2012 yılı Alman Gençlik Edebiyatı Ödülü'nü alan
Finn-Ole Heinrich'in kaleme aldığı Ekşilina’nın Hayret Verici Maceraları −
Yıkık Dökük Krallığım, hayatı beklenmedik bir şekilde değişince her şeyi eski
hâline çevirmeye çalışan Ekşilina’nın maceralarını anlatıyor.

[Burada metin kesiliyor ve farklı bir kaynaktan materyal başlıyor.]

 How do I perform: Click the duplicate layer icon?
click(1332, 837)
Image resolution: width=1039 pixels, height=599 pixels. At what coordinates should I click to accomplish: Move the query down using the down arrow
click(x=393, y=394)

Ekşilina’nın Hayret Verici Maceraları Yıkık Dökük Krallığım / Finn-Ole Heinrich /
Resimleyen: Rán Flygenring / Tudem Yayınları
İnsan, bağlanan bir hayvandır. Evine, işine,
eşyalarına, diğer insanlara, duygularına, yemeğe, kitaba… Bulduğu her şeye
bağlanır. Kendi isteği dışında bağlarını gevşetmesi ya da kopartması
gerektiğinde de ortalığı birbirine katar. Bu, bizim düşünebilir olmamızdan
kaynaklanan bir defo mudur bilinmez ama çoğumuzun değişiklikleri ve sürprizleri
sevmeyişinin gerekçesi olduğu açık.
Ekşilina’nın Hayret Verici
Maceraları–Yıkık Dökük Krallığım’da tanıştığımız kahramanımız Ekşilina da değişikliklere
pek açık değil. Kendi başına “sanat
eserleri erkenden ifşa olmuş sanatçı”sı, ünlü jimnastikçisi, tek
patronu, tek bahçıvanı, tek sirk yöneticisi ve hatta prensesi olduğu Ekşimistan’dan
beklenmedik bir şekilde kopunca, ortalığı birbirine katma konusunda o da
elinden geleni yapıyor. Bir anda, içinde her şeyin (dünyanın en uzun kahvaltı
sofrası, dört odası, çilekler büyütülen bir balkonu, boy çentikleriyle
dolu kapı kasaları, seksen dört tane saksı bitkisi ve daha niceleri) olduğu
evinden annesiyle birlikte ayrılıp her tarafı “anlamsız” tutamaçlar ve
rampalarla dolu, küçük ve “plastik” bir eve taşınmak zorunda kalıyor. Zaten
krallığı da bu aşamada “yıkık dökük” sıfatını kazanmaya başlıyor. Bu noktada
Ekşilina’nın adının da neden “Ekşilina” olduğunu sizlere açıklamak isterim.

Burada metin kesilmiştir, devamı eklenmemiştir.